STATED PROBLEM: Resize the answers below by copying all of the lines, requests included, and multiplying each click coordinate by 0.55, rounding to whole numbers with halves going up. Leave the pictures out and keep every other number unchanged.

Pointing lines for text and elements
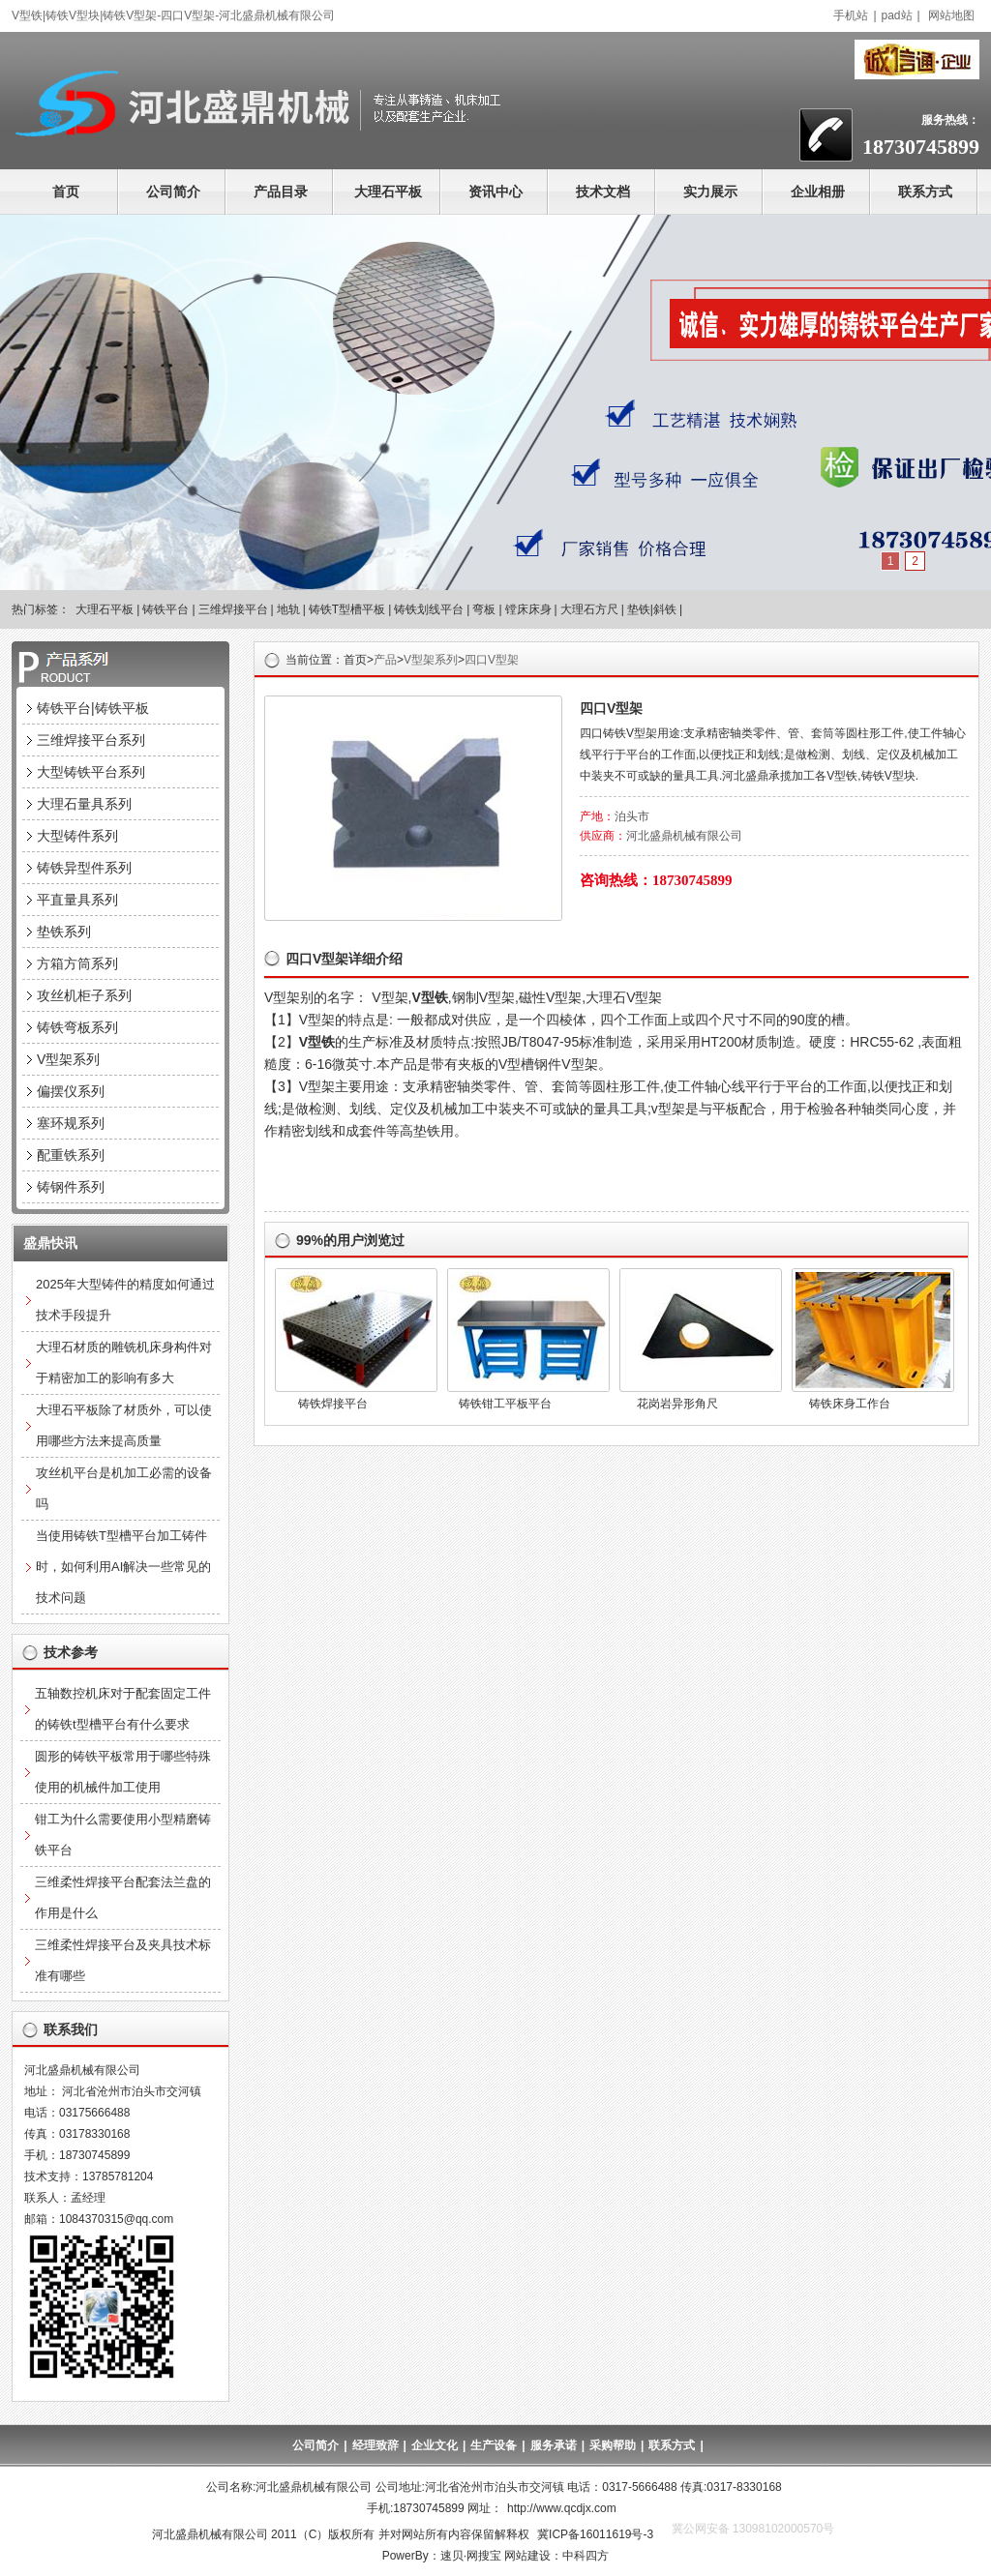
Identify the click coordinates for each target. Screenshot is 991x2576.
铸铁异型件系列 (84, 867)
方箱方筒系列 (77, 963)
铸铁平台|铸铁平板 (93, 708)
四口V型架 (492, 659)
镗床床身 (528, 609)
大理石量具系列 (84, 804)
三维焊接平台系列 (91, 740)
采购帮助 (612, 2445)
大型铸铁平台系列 (91, 772)
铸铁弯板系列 (77, 1027)
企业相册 (818, 191)
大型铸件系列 (77, 836)
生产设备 (493, 2445)
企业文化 (434, 2445)
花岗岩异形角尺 (677, 1403)
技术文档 (603, 191)
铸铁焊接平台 (333, 1403)
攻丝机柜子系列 (84, 995)
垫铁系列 (64, 931)
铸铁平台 (165, 609)
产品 (385, 659)
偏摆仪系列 (71, 1091)
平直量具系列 (77, 899)
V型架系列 (431, 659)
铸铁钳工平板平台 (505, 1403)
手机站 (850, 15)
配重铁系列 (71, 1155)
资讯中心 (495, 191)
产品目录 (281, 191)
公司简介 (173, 191)
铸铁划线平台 (429, 609)
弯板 (484, 609)
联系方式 (925, 191)
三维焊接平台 (233, 609)
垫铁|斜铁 (651, 609)
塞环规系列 (71, 1123)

OUTPUT:
Identify the click coordinates for each target. Screenshot is 991x2576.
铸铁异型件系列 (46, 477)
方箱方筒系列 (42, 530)
铸铁平台|铸铁平板 (51, 389)
四口V型架 (271, 362)
镗床床身 (290, 335)
大理石量具系列 (46, 442)
三维焊接平台系列 (50, 407)
采购帮助 (337, 1345)
大型铸铁平台系列 (50, 425)
铸铁弯板系列 (42, 565)
企业相册 (450, 105)
大型铸件系列 (42, 460)
生产设备 (271, 1345)
企业文化 (239, 1345)
花岗岩异形角尺 (372, 772)
技术文档 (332, 105)
铸铁焊接平台 (183, 772)
攻丝机柜子系列 (46, 547)
垫铁系列 (35, 512)
铸铁平台 (91, 335)
产品 (212, 362)
偏摆仪系列 (39, 600)
平直量具系列 (42, 494)
V型架系列 (237, 362)
铸铁钳工平板平台 (278, 772)
手机站 (468, 8)
配重铁系列 (39, 635)
资讯中心 (272, 105)
产品目录 (155, 105)
公司简介 (95, 105)
铸铁划线平台 (236, 335)
弯板 (266, 335)
联系方式 (509, 105)
三维焊接平台 (128, 335)
垫铁|斜铁 (358, 335)
塞环规系列 (39, 618)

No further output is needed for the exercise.